SB Nation’s Alex Hall tells you all you need to know about Burns, but let’s break it down for you. Acquired for left-handed relief pitcher Jerry Blevins, Burns showed plenty of promise in the minor leagues. In fact, he was Washington Nationals' 2013 Minor League Player of the Year.
He batted .325 in Double-A last season with a monster OBP of .434. His power is nonexistent, with one career minor league home run in 1,155 plate appearances, but his true value lies in his ability to get on base (.421 career OBP). He can also steal bases, and he does so with great success. He has 125 career steals while being caught just 17 times. (That’s an 88 percent success rate.)
In giving up Blevins, the A’s did not take much of a hit. They have plenty of lefty relief pitchers remaining, including Sean Doolittle, Fernando Abad and Pedro Figueroa.
They also brought another big-name reliever on board…
Much of the talk about Johnson centers around his "down year" in 2013, but don’t buy into that.

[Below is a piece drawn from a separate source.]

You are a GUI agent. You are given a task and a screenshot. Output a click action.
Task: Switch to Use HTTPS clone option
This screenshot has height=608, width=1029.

He went through a rough patch and, yes, blew nine saves. On the other hand, he had a league-leading 50 saves while posting a 2.94 ERA. It was his second consecutive 50-save season. If you were wondering, no other pitcher has saved 50 games in each of the past two season other than Johnson.
The bottom line is that he is a reliable closer, and he should have a fantastic season in 2014, especially if he posts numbers like he did in 2012.
A’s fans should rest easy after the loss of Balfour.
It is unlikely that he will maintain his production over the next two seasons, and his steep price tag was not worth the risk.
The loss of starter Brett Anderson—he was part of the Pomeranz deal—should not be concerning either. His salary of $8 million, according to baseball-reference.com, is far too steep to justify keeping him onboard.
Injuries have derailed the career of the lefty who once showed so much promise, as Anderson has pitched only 163 innings over the past three seasons. He has started just 43 games in the four years since his 2009 rookie year, and his 6.04 ERA last year was not a promising sign either.
It is also important to not overlook the additions of relief pitcher Luke Gregerson and outfielder Craig Gentry.
Gentry is an excellent signing. He can handle the bat, but that is not even his primary asset. Ranking 10th in the majors in UZR in 2013 (What the heck is that?), Gentry is an excellent option as a late-inning defensive replacement.
Gregerson also is a solid pickup, having compiled five excellent years in San Diego. He hasn't had an ERA above three since 2010, and his career WHIP is an impressive 1.09. With that being said, those numbers should rise slightly pitching out of Oakland's bullpen, as Gregerson's fortune of pitching in the offensively challenged NL West undoubtedly helped him. Nevertheless, he will bolster the A's bullpen in 2014.
So Where Does That Leave The A's?
The A’s are one of the most complete teams in the American League, as they have no glaring weaknesses.
The addition of starter Scott Kazmir gives them one of the better pitching staffs in the American League, especially if Sonny Gray pitches like he did in the 2013 ALDS.
In terms of offense, the lineup is fairly typical of the A's: no superstars, but solid production throughout. If Yoenis Cespedes and Josh Reddick can return to their 2012 form—not a far-fetched expectation—the offense will be in excellent shape.
The Athletics' World Series chances are certainly bright. The Detroit Tigers are a strong team, as usual, but the loss of Prince Fielder leaves a hole in their lineup. The Texas Rangers, while featuring arguably the best lineup in baseball (Andrus, Profar, Beltre, Fielder, Rios!), have a number of questions in regards to their rotation. The New York Yankees have a similar situation, and the Boston Red Sox lost key pieces from their World Series-winning team.
If the A's are to make a title run, now might be their best shot.